The role of intracellular sodium in the control of cardiac contraction.

Abstract

Intracellular sodium was estimated in ventricular myocytes using the new Na-sensitive fluorescent indicator SBFI. Membrane potential and contraction were also measured simultaneously. Using an in situ calibration method, we found that intracellular sodium activity (aiNa) was 2.9 mM in quiescent rabbit cells. When the digitalis analogue strophanthidin inhibited the Na-K pump of myocytes with action potentials (APs), changes of contraction and aiNa were dissociated in time. There was also marked hysteresis between contraction and aiNa.
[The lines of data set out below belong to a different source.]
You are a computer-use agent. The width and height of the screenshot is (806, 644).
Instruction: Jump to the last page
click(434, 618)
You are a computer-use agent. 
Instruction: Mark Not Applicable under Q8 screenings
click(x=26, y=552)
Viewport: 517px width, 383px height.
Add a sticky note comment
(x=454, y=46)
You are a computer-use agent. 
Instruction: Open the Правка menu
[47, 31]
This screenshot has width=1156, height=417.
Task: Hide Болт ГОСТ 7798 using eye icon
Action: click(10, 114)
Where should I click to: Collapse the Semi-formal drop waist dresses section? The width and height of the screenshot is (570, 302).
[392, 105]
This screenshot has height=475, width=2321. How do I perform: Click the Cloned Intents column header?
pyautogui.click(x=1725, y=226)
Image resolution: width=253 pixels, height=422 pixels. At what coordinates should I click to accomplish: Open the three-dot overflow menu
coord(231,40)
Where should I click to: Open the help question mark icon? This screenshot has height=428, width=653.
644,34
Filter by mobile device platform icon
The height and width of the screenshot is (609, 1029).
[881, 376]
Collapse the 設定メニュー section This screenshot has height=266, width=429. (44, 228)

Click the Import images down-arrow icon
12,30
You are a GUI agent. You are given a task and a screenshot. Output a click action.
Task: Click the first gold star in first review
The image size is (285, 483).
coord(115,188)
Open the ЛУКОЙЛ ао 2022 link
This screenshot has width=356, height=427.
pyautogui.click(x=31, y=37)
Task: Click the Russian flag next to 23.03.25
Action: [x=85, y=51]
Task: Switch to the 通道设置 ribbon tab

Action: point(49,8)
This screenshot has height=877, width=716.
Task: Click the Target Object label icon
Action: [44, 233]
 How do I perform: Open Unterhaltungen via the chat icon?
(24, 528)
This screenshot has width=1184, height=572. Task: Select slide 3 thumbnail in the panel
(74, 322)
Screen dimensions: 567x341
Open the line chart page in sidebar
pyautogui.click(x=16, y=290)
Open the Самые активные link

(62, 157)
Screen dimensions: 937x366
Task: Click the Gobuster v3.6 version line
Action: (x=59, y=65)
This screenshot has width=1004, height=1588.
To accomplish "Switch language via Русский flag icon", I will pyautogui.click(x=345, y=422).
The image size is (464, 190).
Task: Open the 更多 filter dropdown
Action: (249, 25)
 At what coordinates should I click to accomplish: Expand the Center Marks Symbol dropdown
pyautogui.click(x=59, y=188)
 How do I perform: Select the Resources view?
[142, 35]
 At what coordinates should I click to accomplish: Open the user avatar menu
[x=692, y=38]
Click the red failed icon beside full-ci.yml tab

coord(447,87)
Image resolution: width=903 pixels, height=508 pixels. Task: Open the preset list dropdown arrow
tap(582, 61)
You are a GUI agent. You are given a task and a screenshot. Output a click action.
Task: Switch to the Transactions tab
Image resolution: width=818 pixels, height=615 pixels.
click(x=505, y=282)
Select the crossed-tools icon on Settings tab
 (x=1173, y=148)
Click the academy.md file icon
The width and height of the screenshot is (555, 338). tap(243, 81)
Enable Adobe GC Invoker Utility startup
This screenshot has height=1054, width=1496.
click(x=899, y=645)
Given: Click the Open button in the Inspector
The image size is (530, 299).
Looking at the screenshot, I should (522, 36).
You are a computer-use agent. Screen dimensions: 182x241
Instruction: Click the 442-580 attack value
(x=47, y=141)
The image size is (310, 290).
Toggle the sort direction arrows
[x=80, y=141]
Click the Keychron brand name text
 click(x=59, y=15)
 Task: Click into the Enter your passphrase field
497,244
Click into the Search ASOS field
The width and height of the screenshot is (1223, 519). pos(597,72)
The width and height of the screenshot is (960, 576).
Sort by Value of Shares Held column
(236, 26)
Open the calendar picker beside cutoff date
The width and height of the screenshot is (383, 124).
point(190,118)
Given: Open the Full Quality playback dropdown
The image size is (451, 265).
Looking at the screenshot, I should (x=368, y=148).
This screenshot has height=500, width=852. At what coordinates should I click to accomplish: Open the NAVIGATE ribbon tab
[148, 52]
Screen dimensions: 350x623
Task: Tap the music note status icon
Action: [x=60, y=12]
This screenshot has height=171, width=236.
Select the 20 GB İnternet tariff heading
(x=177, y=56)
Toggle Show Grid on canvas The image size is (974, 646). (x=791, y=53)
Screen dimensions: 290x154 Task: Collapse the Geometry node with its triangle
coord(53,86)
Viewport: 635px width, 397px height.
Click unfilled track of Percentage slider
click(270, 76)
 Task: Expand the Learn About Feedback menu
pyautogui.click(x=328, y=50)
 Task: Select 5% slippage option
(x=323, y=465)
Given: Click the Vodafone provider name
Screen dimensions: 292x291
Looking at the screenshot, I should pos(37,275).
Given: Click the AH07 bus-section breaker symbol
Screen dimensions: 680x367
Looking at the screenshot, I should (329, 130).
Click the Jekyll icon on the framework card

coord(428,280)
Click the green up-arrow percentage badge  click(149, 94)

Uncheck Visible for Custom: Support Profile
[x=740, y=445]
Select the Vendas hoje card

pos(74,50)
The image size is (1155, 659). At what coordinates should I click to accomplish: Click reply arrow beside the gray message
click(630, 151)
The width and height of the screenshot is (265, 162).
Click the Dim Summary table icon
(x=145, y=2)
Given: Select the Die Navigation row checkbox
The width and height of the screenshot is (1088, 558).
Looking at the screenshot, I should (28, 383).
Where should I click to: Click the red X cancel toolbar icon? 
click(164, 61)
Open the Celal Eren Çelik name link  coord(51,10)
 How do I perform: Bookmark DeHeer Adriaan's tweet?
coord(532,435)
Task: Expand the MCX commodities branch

When strophanthidin was applied to the same myocytes under voltage-clamp conditions, temporal dissociation between contraction and aiNa was dramatically reduced. This suggests that much of the dissociation and hysteresis was due the change in AP shape with strophanthidin. A small amount of residual hysteresis still existed even with voltage-clamp, and this persisted when the pump was blocked by removal of external potassium as an alternative method. We suggest that a gradient of sodium concentration from the subsarcolemmal space to the bulk cytoplasm might be responsible for hysteresis. Whereas SBFI probably signals the average Na level of the cytoplasm, subsarcolemmal Na may control Ca influx and contraction via Na-Ca exchange.